Today is the first day of the Season of Lent. Are you giving anything up for the next 40 days?

Yes. I am giving up persecution. You see, today also happens to be the 396th anniversary of the day that Galileo went before the Inquisition. After showing him the instruments of torture [1], Cardinal Bellarmine ordered Galileo to "give up altogether the said false doctrine [that Earth moves around the sun] . . . and if you should refuse . . . you should be imprisoned." [2]

Galileo recanted his views [3] and spent the rest of his life imprisoned [4]. Admittedly, it was at his home in the country, but it was still a prison; he could not publish any new papers, nor leave his estate, nor have colleagues at his home without permission of the Roman Catholic Church. To add insult to injury, his work was placed on the Index Liber Prohibitorum; merely owning a copy of it was a sin, and production of it was banned.The Roman Catholic Church would not apologize and admit that Galileo had it right for 376 years [5].

So I'll be giving up persecuting heretics [6] for the next 40 days. And the 40 after that, and the 40 after that...

John

[1] Standard operating procedure in those days - show the accused what they risked (in addition to their souls) if they persisted in their heresy.

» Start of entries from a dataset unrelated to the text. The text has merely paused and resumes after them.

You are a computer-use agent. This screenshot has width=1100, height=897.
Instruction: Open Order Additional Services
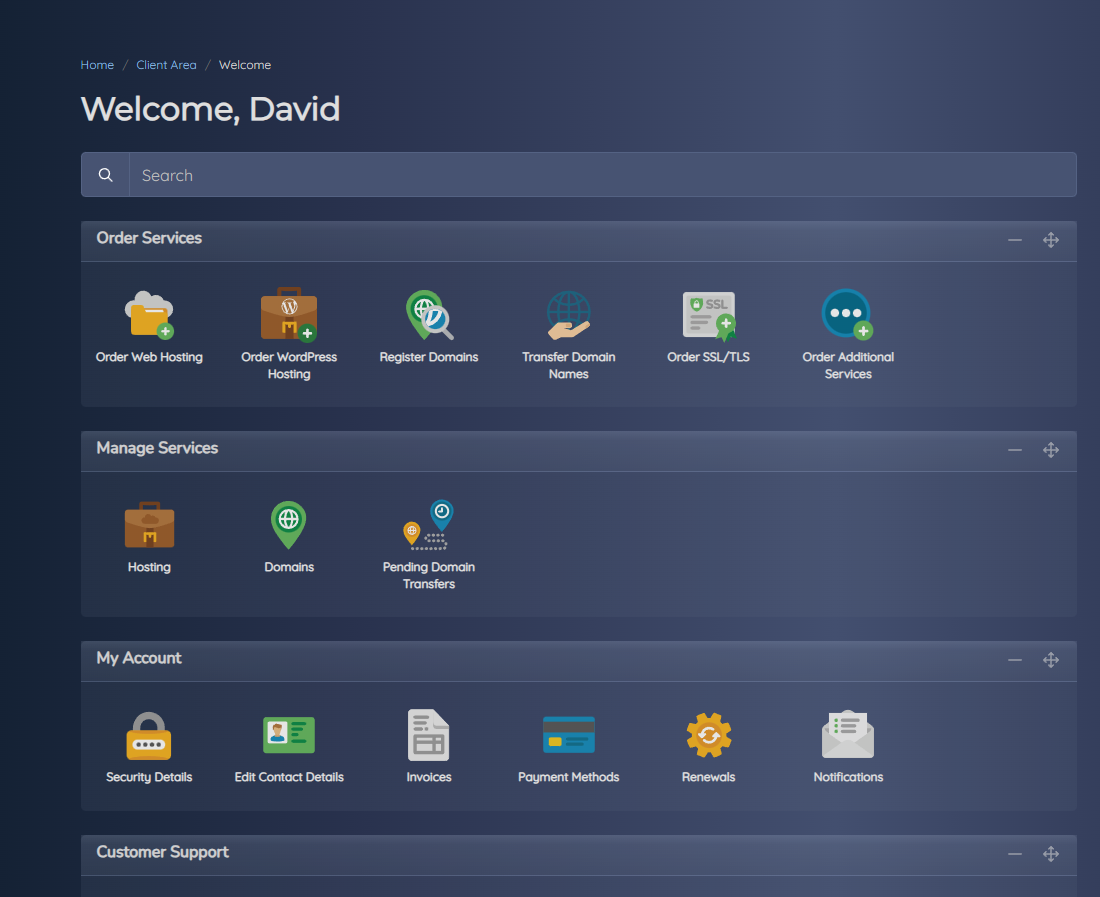(x=848, y=313)
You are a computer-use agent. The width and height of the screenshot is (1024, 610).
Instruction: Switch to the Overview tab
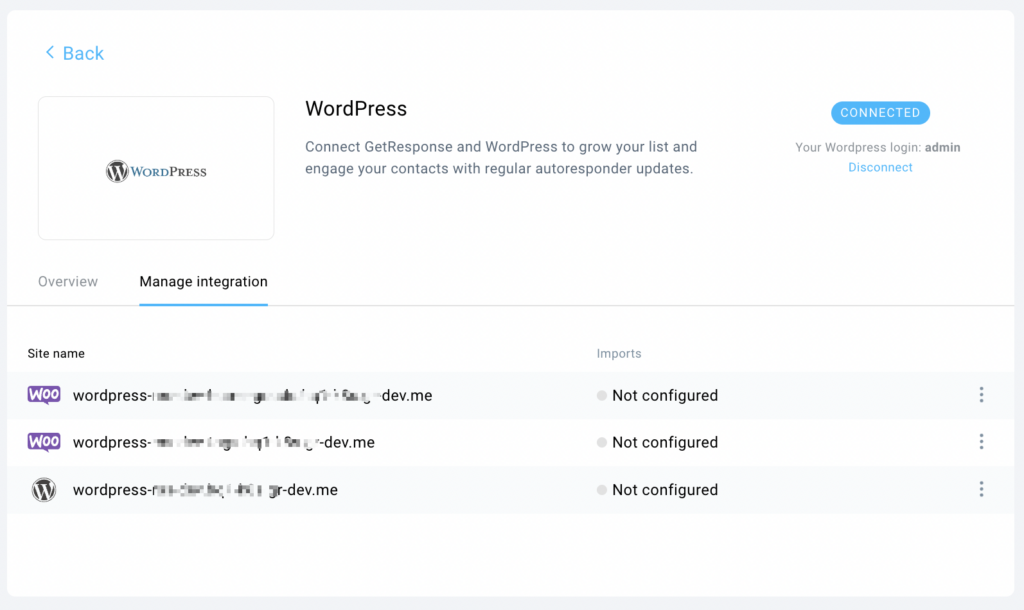(67, 281)
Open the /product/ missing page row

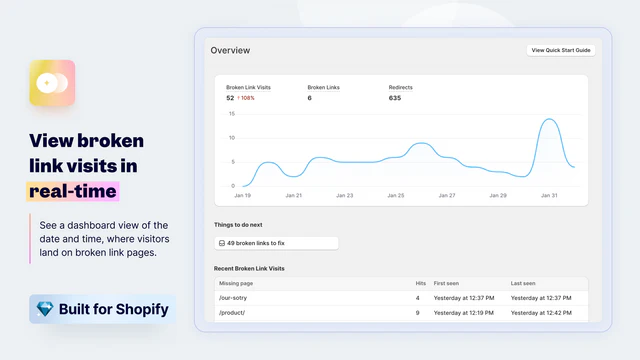pos(401,313)
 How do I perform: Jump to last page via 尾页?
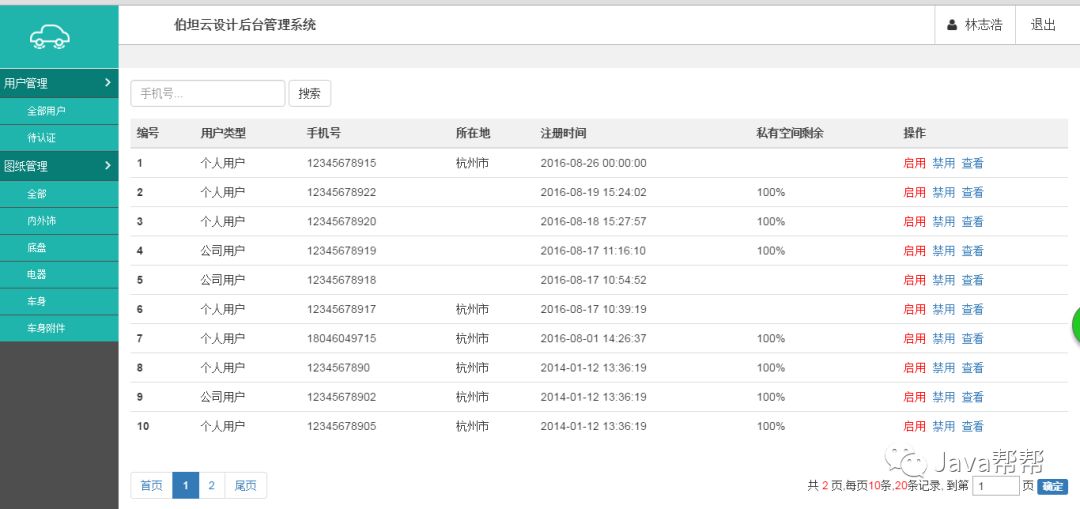pyautogui.click(x=245, y=486)
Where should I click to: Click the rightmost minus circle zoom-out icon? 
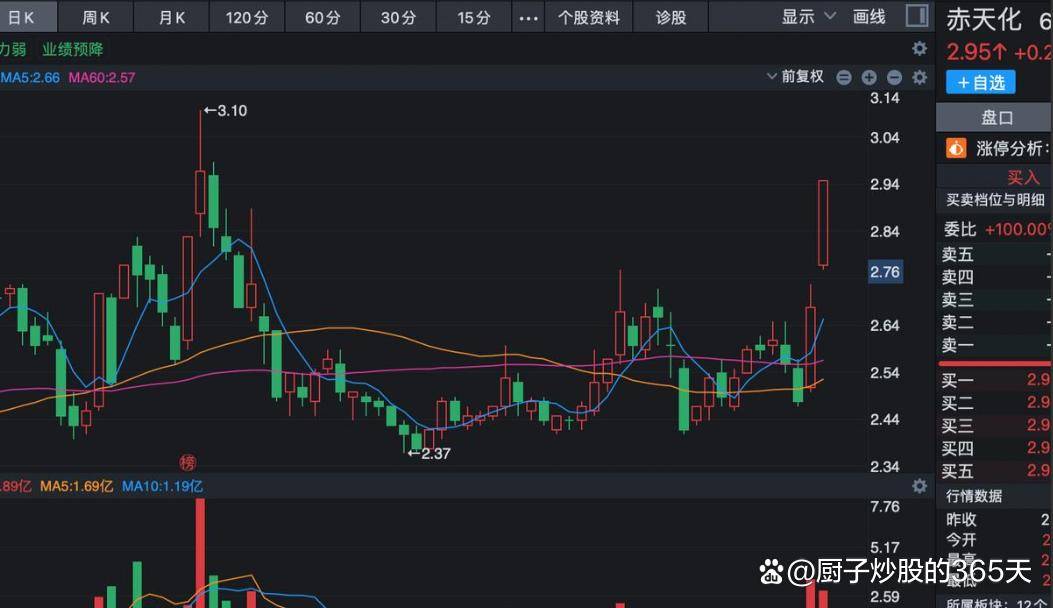click(894, 77)
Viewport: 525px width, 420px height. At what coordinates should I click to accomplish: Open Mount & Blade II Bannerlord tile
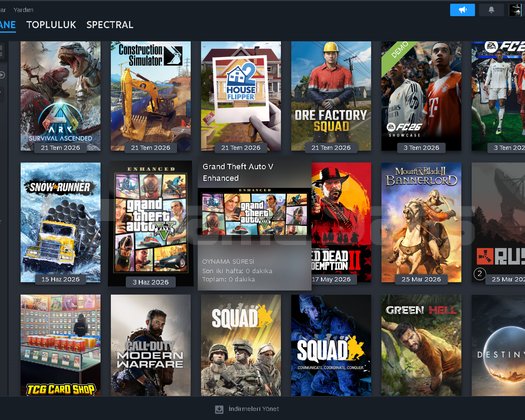click(421, 223)
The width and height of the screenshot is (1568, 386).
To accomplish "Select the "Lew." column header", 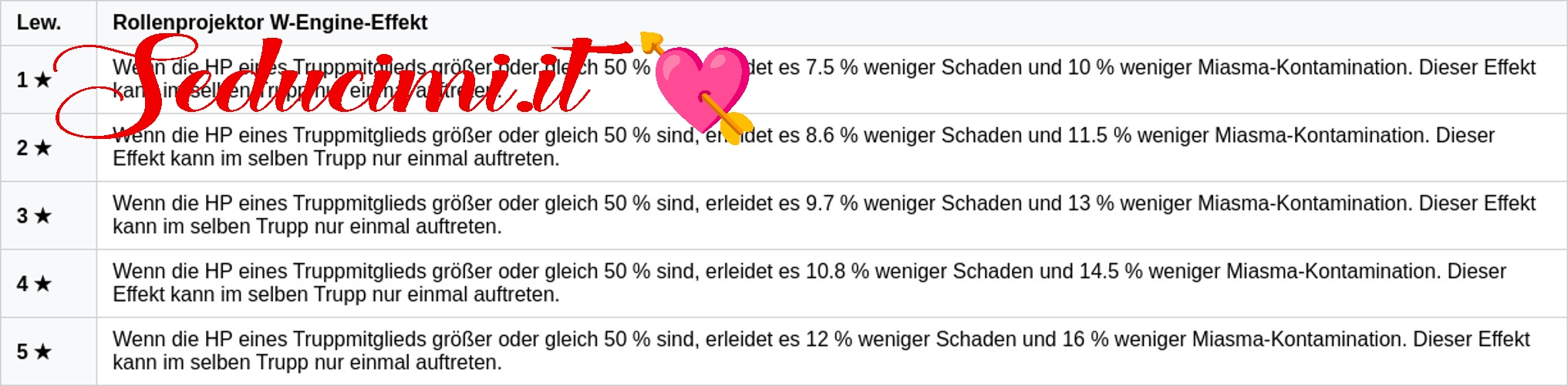I will [x=39, y=22].
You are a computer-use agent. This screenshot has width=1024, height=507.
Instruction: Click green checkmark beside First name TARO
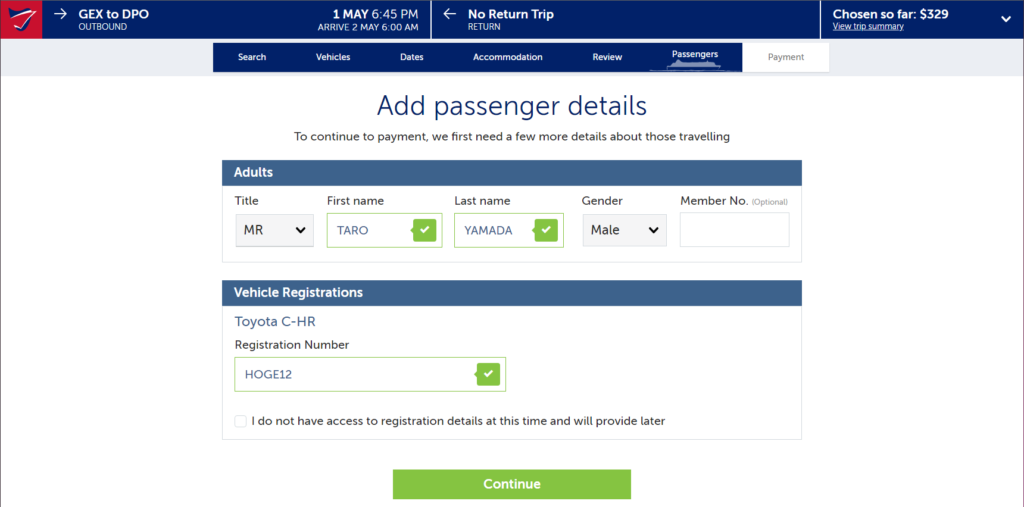(x=424, y=230)
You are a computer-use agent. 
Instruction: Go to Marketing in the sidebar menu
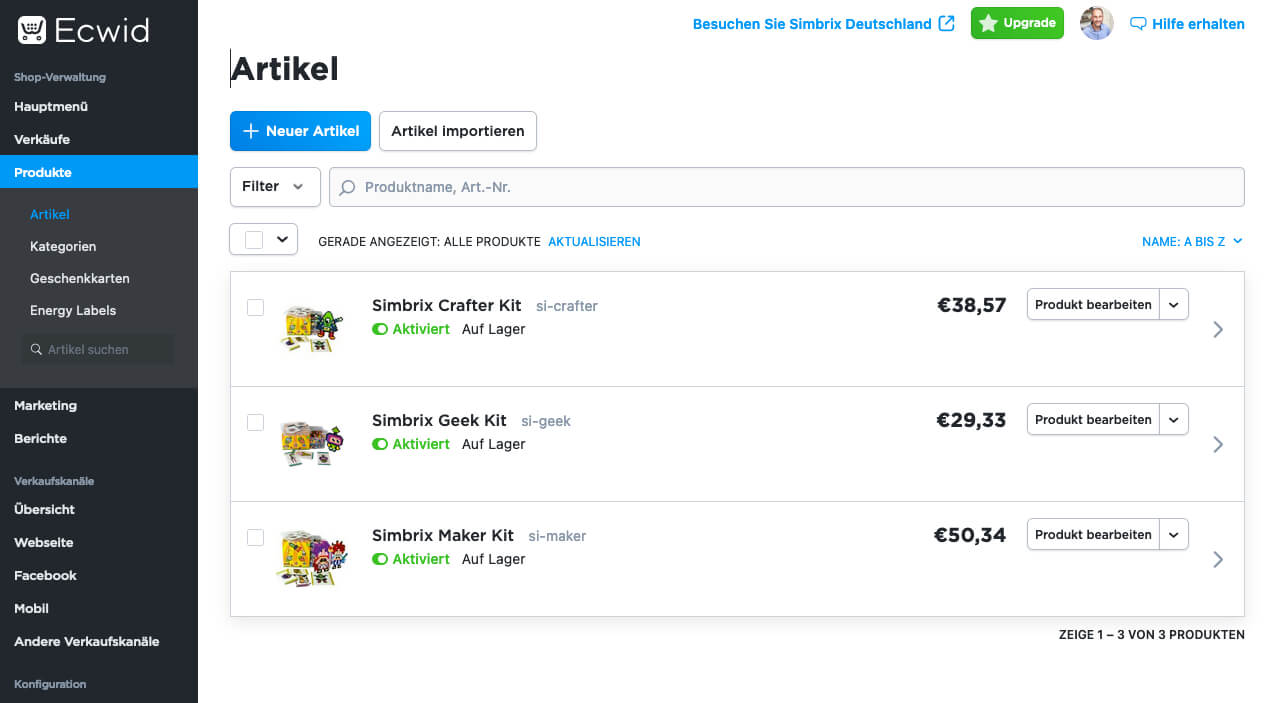pyautogui.click(x=45, y=405)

[2] And probably tortured as well. Giordano Bruno was burned to death at the stake only 16 years earlier for proposing (wait for it) a heliocentric universe, just like the one Galileo proposed [a].

[3] Wouldn't you? "Hey buddy, here's the pear, and here's the cradle, and here's the tickler. Do you want to recant now, or do we get to have some fun first? Have a comfy seat while you decide..."

[4] Thereby showing the level of trust that one may place in the promise of any administrator.

[5] In contrast, the Roman Catholic Church never banned Darwin's works and took only fifty years to issue an edict that there was nothing in evolutionary theory that contradicted Church doctrine.

[6] I do have an advantage in that I work in a field in which successful heretics are heroes. For example, Wegner is widely admired for his fatally-flawed hypothesis of continental drift; without his careful observations, Vine, Morely and Matthews would never have been able to piece together the theory of plate tectonics.

[a] There was a difference in that where Galileo's heliocentrism sprang from his observations of the physical universe, Bruno's was rooted in certain philosophical views. But a Church that can't stand to be argued with and burns people at the stake to show it is right isn't much of a Church, IMHO.